Lettre à Guy Ropartz (16 février 1911)

Baron, 16.2.1911

Vieux lapin,

Enchanté que ma dernière ordure[1] ne vous ait pas déplu. Je crois que vous vous ferez aux pages dramatiques de l’œuvre ; l’expression en vient directement de Beethoven, que nous aimons tous deux. Vous avez certainement raison pour le final. Il sonne moins bien que le reste. J’en ai eu l’autre jour l’impression très nette en l’essayant avec ce bon crétin de Pollain[2].

Je changerai peut-être quelques passages de la partie de violoncelle. Mais je ne pense pas l’améliorer beaucoup. Les mouvements rapides ne conviennent pas à l’instrument. Je me suis tiré d’affaire dans le scherzo en le faisant très court. Le final devait être d’amples proportions et, par suite, d’une réalisation beaucoup plus difficile. J’y vois d’ailleurs aussi, comme vous, un peu trop de cors et de trompettes.

Carré m’a mis en rapport fin décembre avec le décorateur et le costumier de Bérénice. Puis, plus rien de rien. Je commence à douter de l’exécution cette année. Tout cela n’est pas sérieux, il n’y a vraiment rien à faire avec ces gens-là.

J’espère que vous supportez bien cet horrible hiver, vous et les vôtres.
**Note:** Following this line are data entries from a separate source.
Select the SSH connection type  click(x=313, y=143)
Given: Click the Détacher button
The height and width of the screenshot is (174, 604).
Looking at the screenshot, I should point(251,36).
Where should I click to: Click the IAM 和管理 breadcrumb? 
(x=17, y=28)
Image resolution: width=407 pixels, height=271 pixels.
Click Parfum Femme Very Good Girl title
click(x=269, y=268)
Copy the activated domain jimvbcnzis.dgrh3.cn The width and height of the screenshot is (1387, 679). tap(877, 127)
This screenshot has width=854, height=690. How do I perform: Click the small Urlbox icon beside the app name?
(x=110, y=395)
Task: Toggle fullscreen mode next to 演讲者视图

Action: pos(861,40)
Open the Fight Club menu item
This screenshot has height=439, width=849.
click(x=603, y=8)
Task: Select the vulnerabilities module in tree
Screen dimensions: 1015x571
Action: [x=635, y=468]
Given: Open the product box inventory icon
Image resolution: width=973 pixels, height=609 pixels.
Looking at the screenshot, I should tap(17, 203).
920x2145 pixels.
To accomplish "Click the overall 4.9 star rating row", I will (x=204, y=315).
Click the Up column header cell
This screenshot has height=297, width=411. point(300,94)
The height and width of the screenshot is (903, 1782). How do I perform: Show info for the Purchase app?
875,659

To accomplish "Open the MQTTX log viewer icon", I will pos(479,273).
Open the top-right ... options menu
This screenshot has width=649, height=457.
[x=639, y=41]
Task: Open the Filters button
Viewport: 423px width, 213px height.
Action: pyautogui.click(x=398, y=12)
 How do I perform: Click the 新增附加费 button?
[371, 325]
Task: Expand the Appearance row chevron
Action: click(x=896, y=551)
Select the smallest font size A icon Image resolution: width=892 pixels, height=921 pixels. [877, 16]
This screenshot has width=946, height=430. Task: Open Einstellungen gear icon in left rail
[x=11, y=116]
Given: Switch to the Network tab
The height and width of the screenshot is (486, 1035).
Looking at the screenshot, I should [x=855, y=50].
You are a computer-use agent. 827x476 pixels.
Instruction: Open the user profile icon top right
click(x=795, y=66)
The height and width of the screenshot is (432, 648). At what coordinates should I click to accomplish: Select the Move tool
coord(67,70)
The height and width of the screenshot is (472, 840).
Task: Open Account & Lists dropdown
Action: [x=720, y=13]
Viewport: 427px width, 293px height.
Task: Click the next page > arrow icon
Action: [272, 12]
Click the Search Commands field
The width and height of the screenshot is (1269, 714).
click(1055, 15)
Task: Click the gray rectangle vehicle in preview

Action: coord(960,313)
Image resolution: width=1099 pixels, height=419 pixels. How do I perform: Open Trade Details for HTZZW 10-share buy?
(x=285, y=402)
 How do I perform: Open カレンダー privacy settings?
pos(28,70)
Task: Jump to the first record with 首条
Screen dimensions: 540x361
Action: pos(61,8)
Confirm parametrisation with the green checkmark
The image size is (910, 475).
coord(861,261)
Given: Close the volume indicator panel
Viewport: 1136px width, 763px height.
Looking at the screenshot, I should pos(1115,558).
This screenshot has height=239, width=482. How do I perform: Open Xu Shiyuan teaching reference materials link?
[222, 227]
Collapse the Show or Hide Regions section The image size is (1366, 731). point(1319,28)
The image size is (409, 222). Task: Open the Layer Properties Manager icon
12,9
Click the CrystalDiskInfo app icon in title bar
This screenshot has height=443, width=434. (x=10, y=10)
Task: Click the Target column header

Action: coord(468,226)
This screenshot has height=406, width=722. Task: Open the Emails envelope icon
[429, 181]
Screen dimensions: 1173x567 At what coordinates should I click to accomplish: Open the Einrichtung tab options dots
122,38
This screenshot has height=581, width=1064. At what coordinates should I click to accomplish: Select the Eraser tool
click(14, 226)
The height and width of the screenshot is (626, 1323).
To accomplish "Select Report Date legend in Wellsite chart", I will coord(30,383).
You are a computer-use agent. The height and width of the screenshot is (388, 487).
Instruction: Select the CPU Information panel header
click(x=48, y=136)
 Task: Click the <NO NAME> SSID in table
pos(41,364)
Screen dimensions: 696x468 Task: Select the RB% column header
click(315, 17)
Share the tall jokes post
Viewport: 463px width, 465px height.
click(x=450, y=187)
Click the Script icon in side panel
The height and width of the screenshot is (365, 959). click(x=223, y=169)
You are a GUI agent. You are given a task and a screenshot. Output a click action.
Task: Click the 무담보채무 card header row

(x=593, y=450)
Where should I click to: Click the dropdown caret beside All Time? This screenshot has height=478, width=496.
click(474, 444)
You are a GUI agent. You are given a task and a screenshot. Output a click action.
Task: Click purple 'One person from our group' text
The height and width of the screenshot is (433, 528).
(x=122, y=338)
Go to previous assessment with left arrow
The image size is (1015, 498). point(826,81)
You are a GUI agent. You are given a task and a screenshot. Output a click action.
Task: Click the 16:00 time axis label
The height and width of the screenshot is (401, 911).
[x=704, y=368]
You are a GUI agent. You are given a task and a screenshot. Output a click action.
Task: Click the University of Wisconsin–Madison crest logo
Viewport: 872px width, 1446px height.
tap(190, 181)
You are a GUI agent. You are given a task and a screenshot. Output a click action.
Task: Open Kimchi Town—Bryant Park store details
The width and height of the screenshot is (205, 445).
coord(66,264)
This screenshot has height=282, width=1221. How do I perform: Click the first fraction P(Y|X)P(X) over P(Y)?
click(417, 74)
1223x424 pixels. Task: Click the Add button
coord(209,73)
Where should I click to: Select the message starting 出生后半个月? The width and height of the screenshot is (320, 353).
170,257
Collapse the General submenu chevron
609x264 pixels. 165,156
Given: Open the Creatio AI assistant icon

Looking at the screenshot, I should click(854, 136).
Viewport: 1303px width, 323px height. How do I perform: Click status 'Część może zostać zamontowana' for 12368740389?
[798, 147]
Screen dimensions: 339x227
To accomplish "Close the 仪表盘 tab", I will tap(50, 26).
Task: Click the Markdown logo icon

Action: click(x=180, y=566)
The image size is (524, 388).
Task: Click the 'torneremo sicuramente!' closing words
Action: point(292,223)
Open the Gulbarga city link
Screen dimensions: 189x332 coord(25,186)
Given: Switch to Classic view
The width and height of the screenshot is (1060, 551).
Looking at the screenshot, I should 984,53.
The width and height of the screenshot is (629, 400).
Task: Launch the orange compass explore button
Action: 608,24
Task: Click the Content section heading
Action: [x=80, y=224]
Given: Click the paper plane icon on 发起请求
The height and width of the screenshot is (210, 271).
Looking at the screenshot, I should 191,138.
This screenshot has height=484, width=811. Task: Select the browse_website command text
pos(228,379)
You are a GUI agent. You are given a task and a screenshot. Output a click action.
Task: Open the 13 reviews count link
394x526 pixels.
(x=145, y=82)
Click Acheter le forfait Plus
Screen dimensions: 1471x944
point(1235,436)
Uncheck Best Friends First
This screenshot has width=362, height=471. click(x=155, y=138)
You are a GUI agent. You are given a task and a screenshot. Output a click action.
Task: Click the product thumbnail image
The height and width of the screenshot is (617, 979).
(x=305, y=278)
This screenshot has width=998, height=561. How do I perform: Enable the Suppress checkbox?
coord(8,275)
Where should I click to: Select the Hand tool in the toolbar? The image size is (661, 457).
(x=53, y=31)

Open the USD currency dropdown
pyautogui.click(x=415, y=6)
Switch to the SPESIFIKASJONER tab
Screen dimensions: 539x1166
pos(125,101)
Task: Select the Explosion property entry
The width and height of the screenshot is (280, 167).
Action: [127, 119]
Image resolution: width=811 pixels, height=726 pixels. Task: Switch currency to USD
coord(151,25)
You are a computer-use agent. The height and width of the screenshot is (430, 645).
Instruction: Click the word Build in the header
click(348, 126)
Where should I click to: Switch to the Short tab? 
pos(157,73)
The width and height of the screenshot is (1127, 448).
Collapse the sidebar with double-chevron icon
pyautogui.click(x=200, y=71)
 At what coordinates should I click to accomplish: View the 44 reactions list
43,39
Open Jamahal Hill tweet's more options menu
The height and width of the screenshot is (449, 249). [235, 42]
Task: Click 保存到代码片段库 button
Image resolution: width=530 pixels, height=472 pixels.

Ici, tout le monde est au lit. Ma seconde fille a en ce moment 39°5 et le médecin me laisse toute latitude dans le choix d’une rougeole, d’une scarlatine ou d’une pneumonie.

D’Indy est très atteint, me dit-on[3]. Désastre. La Schola finira par le tuer.

En toute affection.

A. Magnard

[1] Il s’agit probablement de la Sonate, violoncelle et piano, op. 20. de Magnard.

[2] Premier violoncelle de l’orchestre de Nancy qui devait créer l’œuvre le 25.2 suivant.

[3] En janvier 1911, V. d’Indy, atteint de pleurésie, dut suspendre son cours de composition à la Schola pendant plusieurs mois.